**What to produce:**
Every line from the one holding "Image resolution: width=1780" through the last line of the records must be retyped exactly, and no other line or picture may appear in the copy.

**Supplied data:**

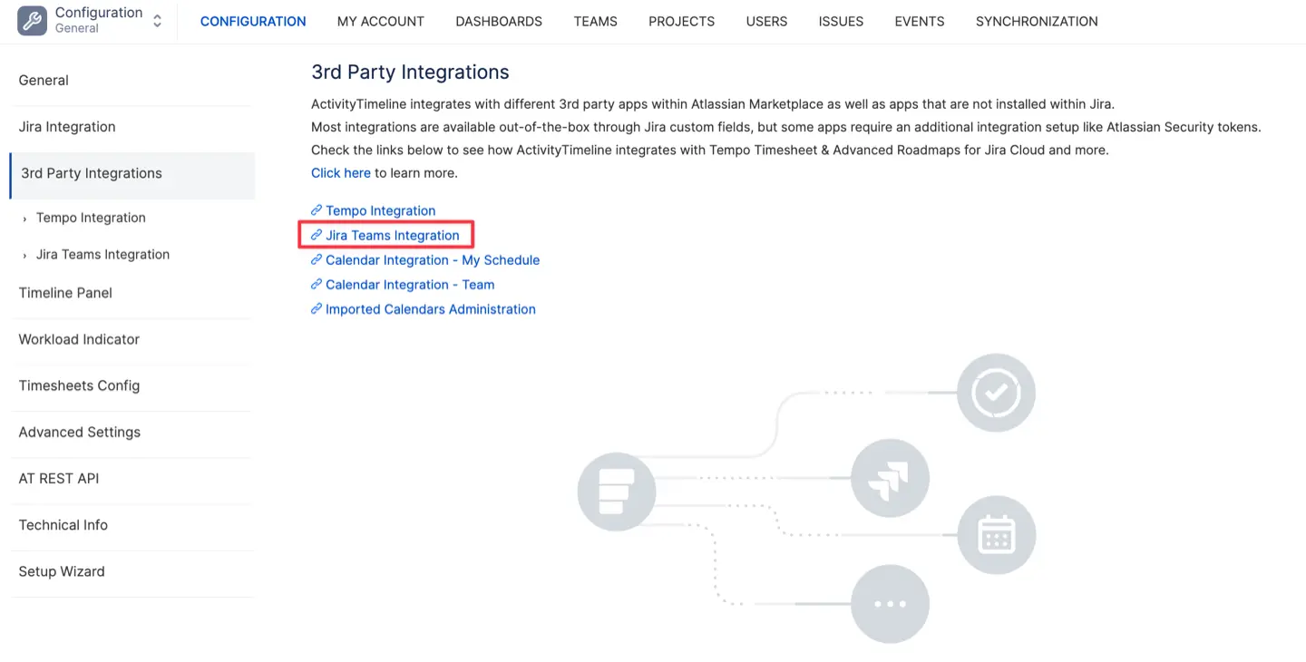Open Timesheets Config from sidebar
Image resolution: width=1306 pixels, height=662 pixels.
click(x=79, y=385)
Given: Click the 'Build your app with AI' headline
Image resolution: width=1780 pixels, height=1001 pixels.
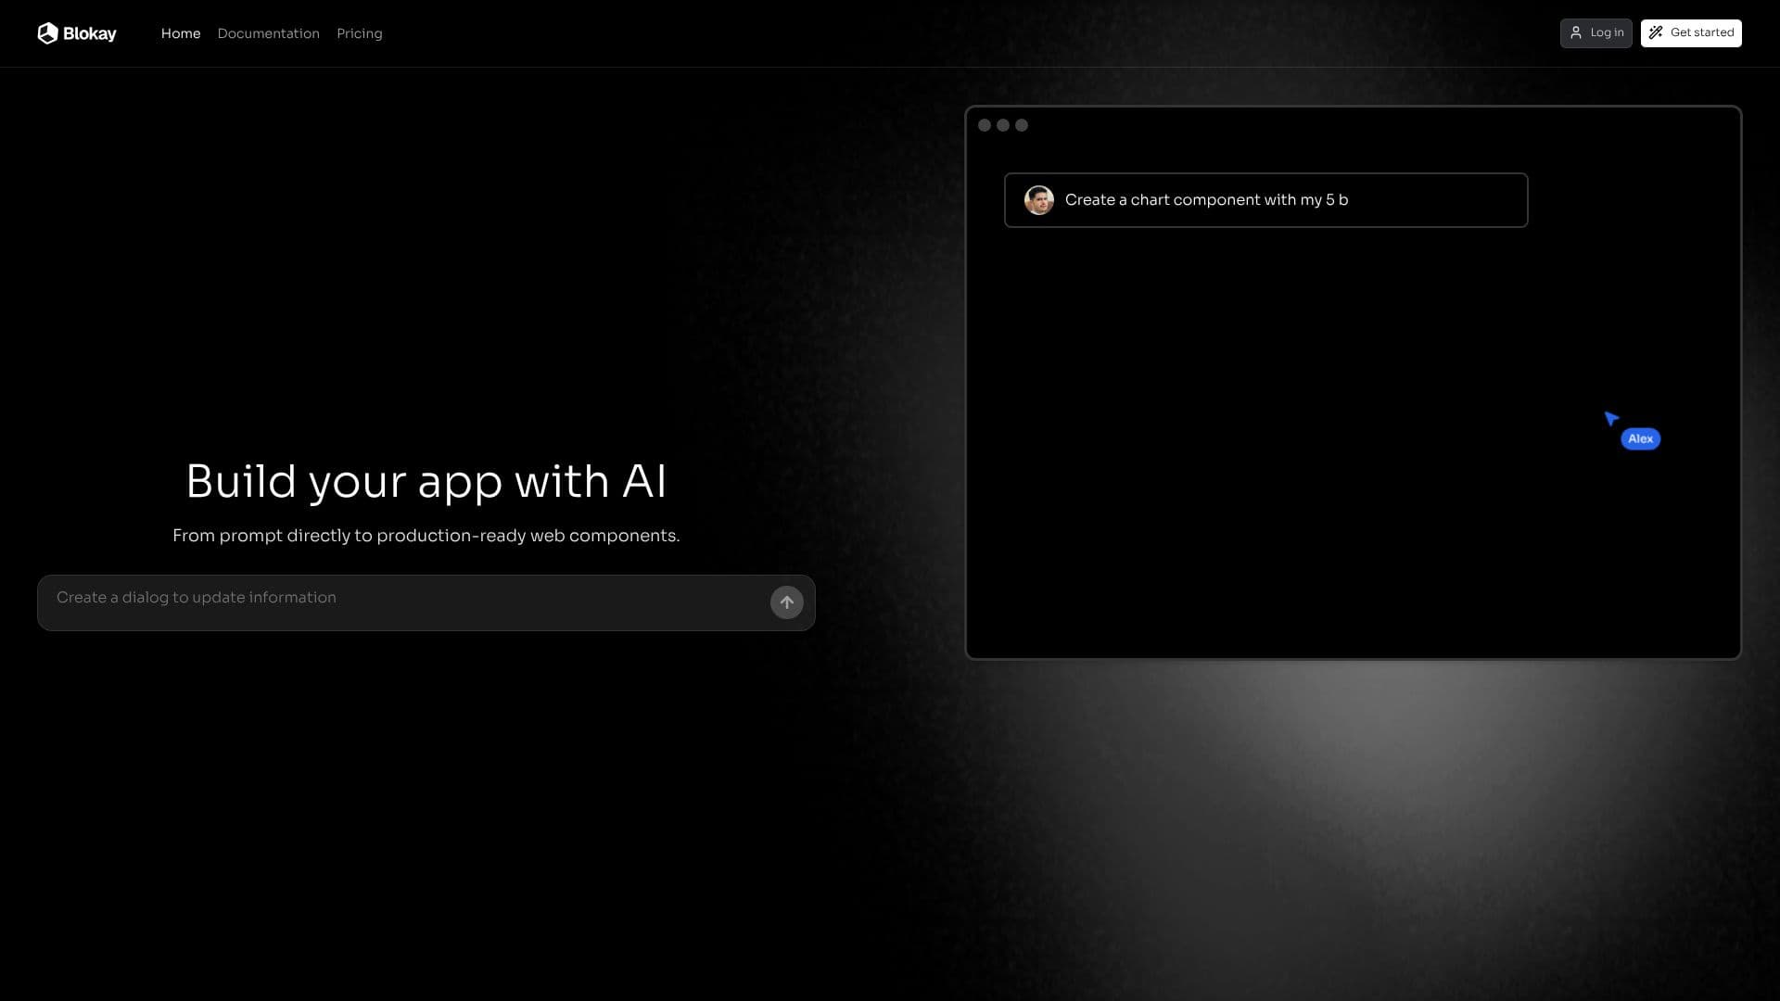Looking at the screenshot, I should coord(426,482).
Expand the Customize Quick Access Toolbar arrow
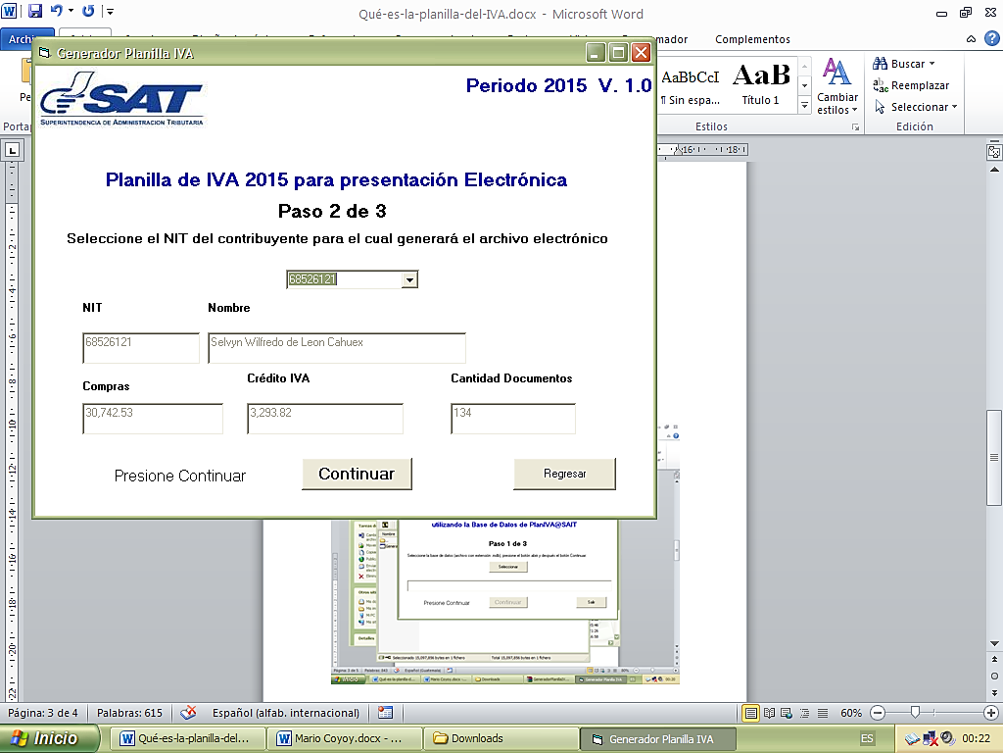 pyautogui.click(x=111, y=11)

**Reply:**
Image resolution: width=1780 pixels, height=1001 pixels.
Looking at the screenshot, I should coord(426,482).
Expand the Customize Quick Access Toolbar arrow
 pyautogui.click(x=111, y=11)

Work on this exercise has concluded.